[START OF Reading text]

Having set the general context, I will now consider the problem of the Cold War through two conflicts, the Cold War in Germany and the “hot” war in Korea, since these events shed light not only on the basic situation I have outlined, but also point to tensions that affected world politics from the 60s through the Soviet Union’s dissolution in 1991.
Germany was a problem even in defeat, because of the war’s tremendous destruction and dislocation. Initially, the problems were largely practical. How was one to manage an area that had been so thoroughly devastated? Germany’s big cities were almost completely destroyed. In the case of Dresden, for example, which had been one of Europe’s most beautiful cities before the war, 95% of all the city’s buildings were mostly or completely destroyed. Seven million Germans also died in the war, with a full 25% of the generation that had been born in 1924 killed. Without young men, how was the country to rebuild? There was also a massive refugee problem, as some 10 million Germans were sent to Germany from Czechoslovakia, Poland, Romania, and Russia. And then there were also millions of non-German refugees, many of them Jews, whom the Allies had put in camps in Germany for processing. The Jewish refugees often wanted to go to the United States, though the Americans would not take them. And getting them to Israel was problem best put off to another time, since other questions beckoned. Where were all these people to be housed? How would they be fed? (In one of history’s great ironies, many of the Jewish refugees settled in Germany, because they were initially not allowed to leave the country.) In short, Germany had become the victorious allies’ problem.
The problem of defeating Germany turned into the problem of occupying it. Soviet, American, British, and French troops divided what was left of Germany into four zones of occupation. This division had been planned during a series of conferences that the Allies held during the war, and the various negotiations point directly to the Cold War. On January 14, 1943, Franklin Delano Roosevelt and Winston Churchill met in Casablanca and announced the Allied policy of unconditional surrender. This war was not to end like the last one. In October 1943, the foreign ministers of the various Allies met to discuss Austria’s fate, which they decided would remain an independent state. They also announced that an Advisory Commission would be set up to coordinate post-war policies and to try war criminals. In November and December of 1943 Roosevelt, Churchill, and Josef Stalin met in Teheran, where they agreed on Poland’s future borders, with the so-called Curzon Line marking the border between Poland and the Soviet Union, and the Oder-Neisse line the new border between Germany and Poland. (Poland, as a result, moved about 200 miles to the west.) In January 1944, the Advisory Commission decided on three post-war zones of occupation.

[END OF Reading text]

● **Problems**
1. Decide whether each statement agrees with the passage on postwar Germany, answering yes or no and quoting the exact words from the passage that settle it.
(a) Most of Dresden's buildings were badly damaged or wiped out.
(b) The United States was willing to accept the Jewish refugees.
(c) In January 1944, the Advisory Commission settled on four zones of occupation.
2. Write what comes next in the passage on postwar Germany, picking up right after its last sentence.
The data after this text isn't needed for anything here.

[START OF Data segment]

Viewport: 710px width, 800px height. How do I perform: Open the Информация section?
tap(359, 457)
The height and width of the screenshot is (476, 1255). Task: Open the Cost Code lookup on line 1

[END OF Data segment]

● **In response**
1.
(a) Yes: "95% of all the city’s buildings were mostly or completely destroyed"
(b) No: "though the Americans would not take them"
(c) No: "In January 1944, the Advisory Commission decided on three post-war zones of occupation."

2.
In February 1945, another conference was held at Yalta that essentially finalized the post-war picture. Stalin, Churchill and Roosevelt agreed that Poland would come under Soviet domination. Some people, later, argued that Roosevelt and Churchill had betrayed Poland. This charge was unfair, since no other outcome was possible. The Soviets had troops in Poland, and that fact was not going to change. It was also agreed at this conference that Germany would be partitioned, though an Allied council was set up to manage the occupation. The Allies asked that a French zone be added, but the Soviets rejected the request, since they did not believe the French had earned one. The French zone of occupation was, however, carved out of the existing British and American ones. It was agreed that Berlin would be jointly administered by the Allies. In addition, it was also agreed that all the liberated populations should be allowed to choose their own governments. This was, of course, a joke, since the Soviet Union was not going to allow elections in any country that it deemed essential to its security.
The Yalta Conference set the stage for the ultimate post-war conference, even though the major political players had changed by then. On April 12, 1945, President Roosevelt died and was succeeded by his Vice President Harry S. Truman. (The “S” stood for nothing. Truman was never given a middle name, and he added the initial, because he thought it made his name sound better.) In July 1945, Clement Attlee became Prime Minister of England, after the British people made his Labour party the majority in Parliament. Hence, when the three major powers met in Potsdam from July 17 until August 2, 1945, only Stalin remained from the original negotiators. Now, however, the problems of the post-war divergence in interests loomed. The Potsdam agreement represented nothing more than the most minimal consensus that could be achieved under the circumstances. It was agreed that Germany would be considered an economic unit, and that the Allied Control Commission would oversee future German governments. These points were meaningless, of course, as their application depended on whose troops were in control. The only policies on which all were in agreement were the final drawing of the Oder-Neisse line and the permanent removal of Germans in Eastern Europe. Nonetheless, these things would have happened anyway, since the Soviets controlled the East and had no desire to encourage German irredentism. (The Soviets also had old German communities that lived on the Volga. These “Volga” Germans had come to Russia in the eighteenth century at Catherine II’s invitation. They no longer had a strong connection to German culture and, in fact, no longer spoke German, but the Soviets sent them to Siberia anyway.)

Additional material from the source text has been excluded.